• **Extracted records**:
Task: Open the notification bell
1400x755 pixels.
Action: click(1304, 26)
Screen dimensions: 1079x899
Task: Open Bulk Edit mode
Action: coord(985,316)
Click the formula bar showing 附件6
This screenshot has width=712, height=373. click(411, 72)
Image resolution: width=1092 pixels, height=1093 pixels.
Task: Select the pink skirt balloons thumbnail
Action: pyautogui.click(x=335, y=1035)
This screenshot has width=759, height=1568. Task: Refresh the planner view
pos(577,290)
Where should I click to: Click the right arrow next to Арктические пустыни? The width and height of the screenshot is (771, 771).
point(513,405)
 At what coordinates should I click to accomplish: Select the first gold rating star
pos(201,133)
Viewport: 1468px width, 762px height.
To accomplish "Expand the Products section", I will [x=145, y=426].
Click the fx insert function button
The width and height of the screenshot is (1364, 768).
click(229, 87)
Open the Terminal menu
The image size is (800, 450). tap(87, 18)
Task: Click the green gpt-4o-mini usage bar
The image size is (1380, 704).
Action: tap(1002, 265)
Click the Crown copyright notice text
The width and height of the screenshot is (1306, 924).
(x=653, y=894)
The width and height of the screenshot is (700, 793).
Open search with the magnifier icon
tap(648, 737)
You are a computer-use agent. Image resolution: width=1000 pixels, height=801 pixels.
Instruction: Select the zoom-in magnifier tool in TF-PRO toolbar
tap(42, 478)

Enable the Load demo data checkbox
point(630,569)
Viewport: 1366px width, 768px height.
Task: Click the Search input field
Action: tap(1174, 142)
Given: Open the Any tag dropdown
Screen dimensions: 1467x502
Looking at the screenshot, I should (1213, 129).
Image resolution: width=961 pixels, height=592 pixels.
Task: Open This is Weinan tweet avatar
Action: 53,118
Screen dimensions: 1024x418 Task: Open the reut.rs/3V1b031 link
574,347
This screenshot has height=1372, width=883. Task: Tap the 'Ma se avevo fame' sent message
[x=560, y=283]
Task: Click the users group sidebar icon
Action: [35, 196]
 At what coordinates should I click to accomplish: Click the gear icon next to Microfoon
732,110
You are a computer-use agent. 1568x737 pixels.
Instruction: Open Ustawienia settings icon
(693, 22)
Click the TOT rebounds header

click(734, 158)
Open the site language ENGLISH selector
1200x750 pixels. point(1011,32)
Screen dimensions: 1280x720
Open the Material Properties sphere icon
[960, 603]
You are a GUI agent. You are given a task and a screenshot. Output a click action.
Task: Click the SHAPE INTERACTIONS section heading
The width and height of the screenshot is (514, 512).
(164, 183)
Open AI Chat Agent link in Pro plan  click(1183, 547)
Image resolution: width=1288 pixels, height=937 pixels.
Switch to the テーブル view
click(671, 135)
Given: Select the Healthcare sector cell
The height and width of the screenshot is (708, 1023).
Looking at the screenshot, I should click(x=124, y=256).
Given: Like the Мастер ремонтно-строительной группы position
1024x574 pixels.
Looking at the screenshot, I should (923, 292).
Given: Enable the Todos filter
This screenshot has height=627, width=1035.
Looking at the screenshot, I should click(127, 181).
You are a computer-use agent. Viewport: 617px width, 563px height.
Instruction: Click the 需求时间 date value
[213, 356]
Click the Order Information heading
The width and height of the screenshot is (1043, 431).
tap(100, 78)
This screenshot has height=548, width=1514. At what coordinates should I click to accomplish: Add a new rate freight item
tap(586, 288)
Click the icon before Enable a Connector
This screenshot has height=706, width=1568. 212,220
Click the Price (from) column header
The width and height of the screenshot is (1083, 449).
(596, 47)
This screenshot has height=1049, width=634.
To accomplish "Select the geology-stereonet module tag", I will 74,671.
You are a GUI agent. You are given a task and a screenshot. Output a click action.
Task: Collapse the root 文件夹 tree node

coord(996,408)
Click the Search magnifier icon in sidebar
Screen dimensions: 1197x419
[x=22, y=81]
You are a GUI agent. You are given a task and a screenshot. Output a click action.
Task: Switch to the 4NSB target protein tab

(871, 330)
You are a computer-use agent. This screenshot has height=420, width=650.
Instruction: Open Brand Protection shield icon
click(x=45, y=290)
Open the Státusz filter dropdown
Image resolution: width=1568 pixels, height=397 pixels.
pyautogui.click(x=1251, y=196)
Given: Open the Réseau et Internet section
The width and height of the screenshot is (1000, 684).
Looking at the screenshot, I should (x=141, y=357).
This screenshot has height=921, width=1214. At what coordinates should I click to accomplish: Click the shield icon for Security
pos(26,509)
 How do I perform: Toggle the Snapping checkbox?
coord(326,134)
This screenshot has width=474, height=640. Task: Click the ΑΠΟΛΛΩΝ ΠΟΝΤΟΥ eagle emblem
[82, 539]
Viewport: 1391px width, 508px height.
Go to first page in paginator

• **Task prompt**:
Tally every line in the listing that holds "heading" and answer with the total only.

• **Your solution**:
2